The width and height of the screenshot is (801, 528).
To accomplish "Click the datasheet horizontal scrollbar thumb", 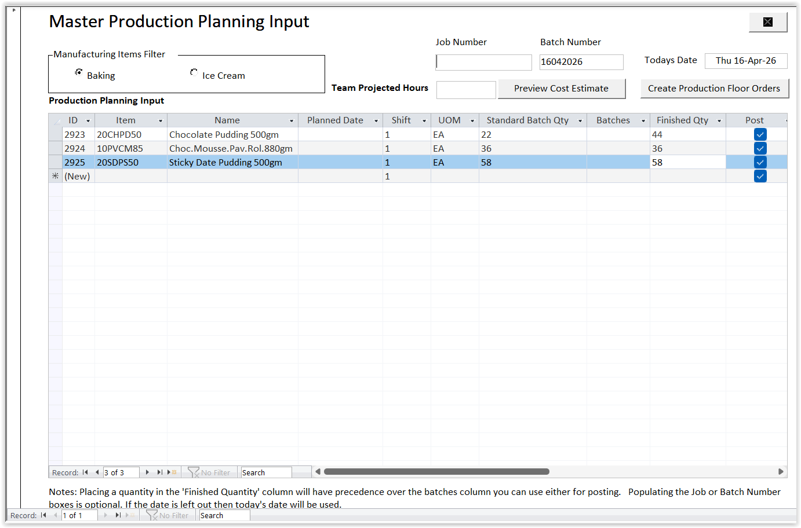I will [x=436, y=472].
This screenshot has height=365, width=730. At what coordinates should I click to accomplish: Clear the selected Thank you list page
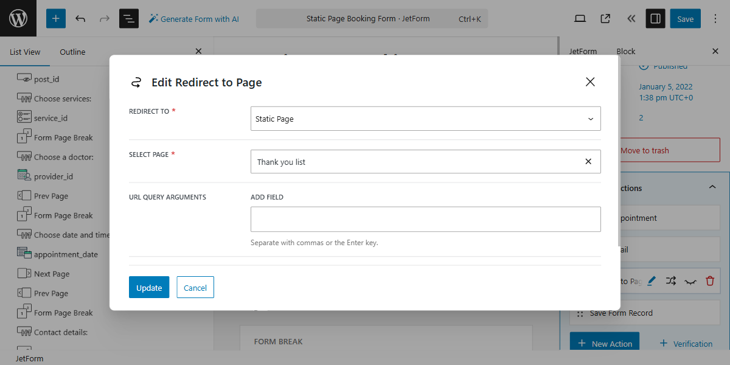588,162
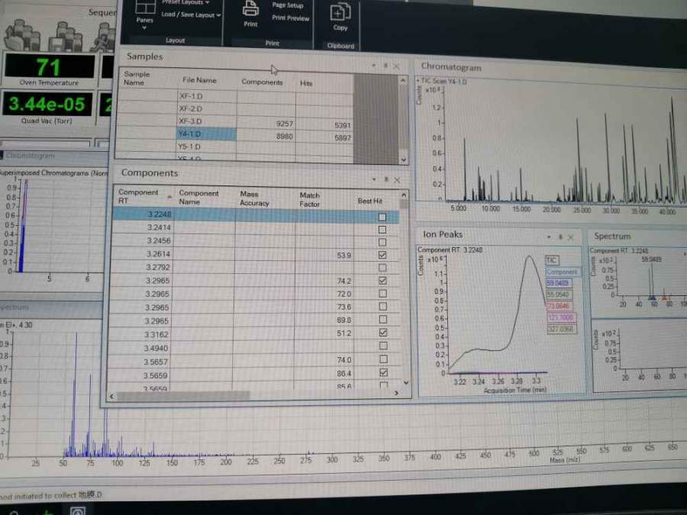
Task: Click the Copy icon in Clipboard group
Action: (x=340, y=13)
━━━━━━━━━━
◆ Exercise
Please, leaving out all pictures, transcribe exactly the lines above from the one containing "This screenshot has" through the final line, both included.

◆ Output of the exercise
This screenshot has height=365, width=730. At what coordinates should I click to accomplish: Clear the selected Thank you list page
588,162
Task: Click the Copy icon in Clipboard group
Action: (x=340, y=13)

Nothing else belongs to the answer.